There is a time in life of every man (or, indeed, woman), when the individual in question has to face the fact that he has, in some way, failed to realize his ambitions. Having read such a bold statement, you are probably becoming suspicious and think of a possible early demise of my blog. This, fortunately, is not the case, otherwise I would probably become the second most ridiculed citizen of Poland on the Internet, right behind Andrew „hit them in the jewels and run” Golota. Still, for my first post after a lengthy hiatus, allow me to write a few words on the biggest, in my opinion, cause of disappointment with oneself in any hobby related community. Oddly enough, the problem I'd like to touch upon, is perfectionism.
Truth be told, there is nothing wrong in gunning for perfection. In a way, it is a constant struggle against our inadequacies. Giants upon whose shoulders others stand are usually perfectionists, regardless of any talent they actually possess. However, it is all too easy to fall into the trap of measuring against perfection of others, and bemoan the fact that it is unachievable, all the while ignoring the obvious truth, that it takes time and practice to reach the lofty heights others might have reached before.
You might now be scratching your heads in confusion as to what am I alluding to. The point I am trying to make however is simple, and actually one I had to assimilate myself.
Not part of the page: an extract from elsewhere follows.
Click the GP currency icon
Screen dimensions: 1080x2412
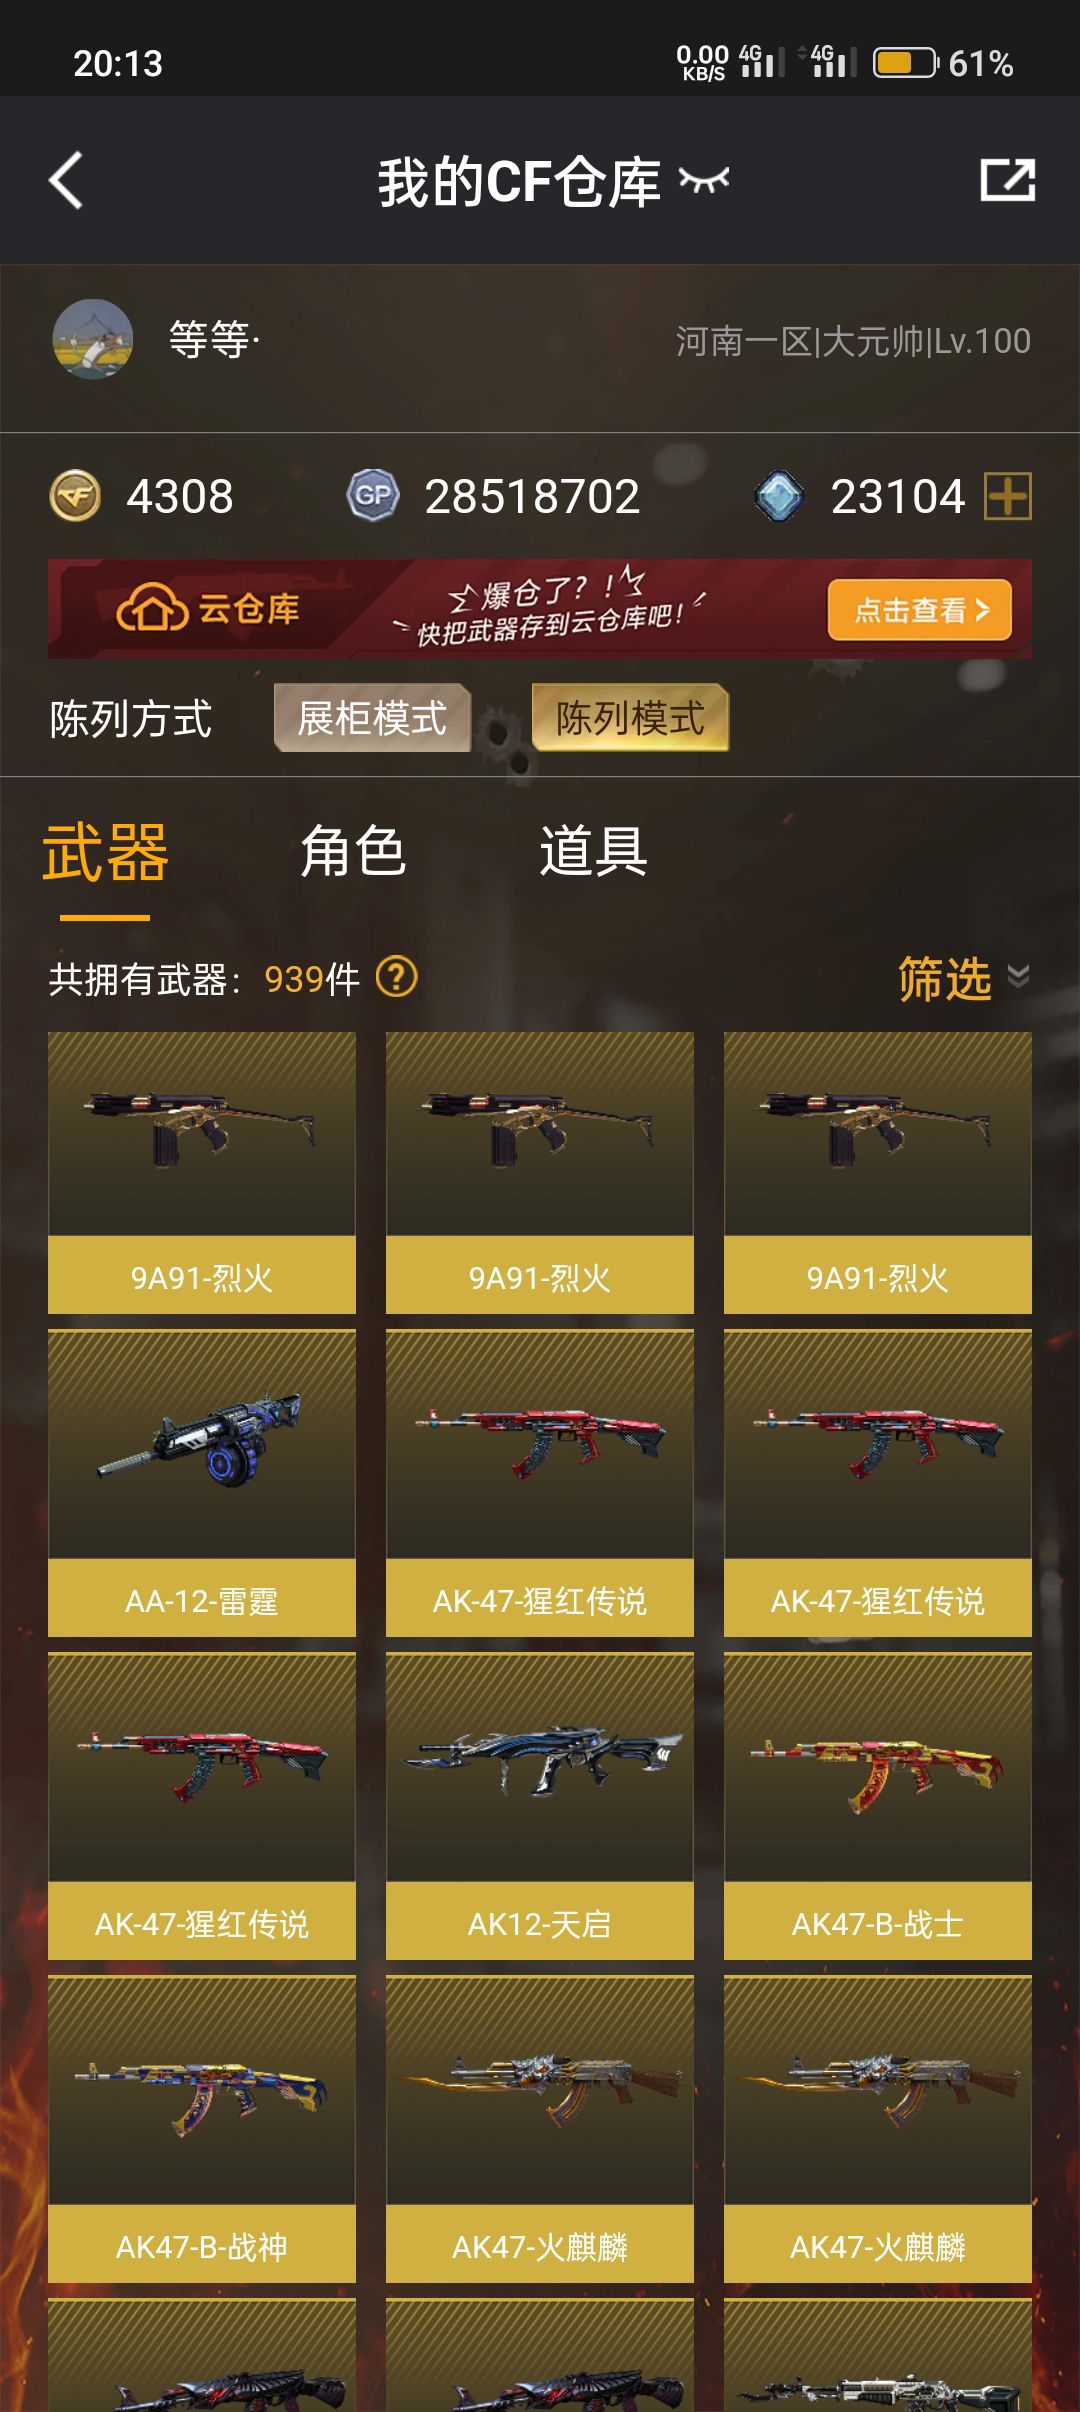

Regardless of your skill level as a hobbyist, how many times have you compared your work to the creations of celebrated individuals, especially at the beginning of your attempts at modeling or painting? How many times have we all been staring at the models done by people such as, for instance, Jennifer Haley, with longing in our eyes, and then glanced upon our works, and despaired? Plenty of times, I bet. For some, comparing their attempts with those of other people can be an impulse to experiment and develop their skills. For others, it is a cause of annoyance with their temporary lack of ability, to the point of, in most extreme cases, abandoning the hobby altogether. I am sure you all know which approach to the problem is better. Honestly, all that remains for me to say on the matter is quoting the words that have prompted me to write this piece. Unfortunately, I cannot sing with the voice of an angel the way Ellen McLain does, but that is all right. „But there's no sense crying over every mistake, you just keep on trying till you run out of cake...” I am positive I would butcher the song horribly anyway.
Enough ranting for today. On a side note, I should probably do an editorial on another rookie mistake many people make, namely setting their goals too high, and spiraling into disappointment with each failure. The fact that I have decided to forge my own Blogger template, and now I am suitably humbled by the task I have undertaken, would probably make it a literary equivalent of a seppuku however. Who knows, perhaps I'll be able to share the end result of my trip through Development Hell with you eventually. Don't hold your breath though, after all, there are no straight roads in any Hell worth mentioning - except for booby trapped ones.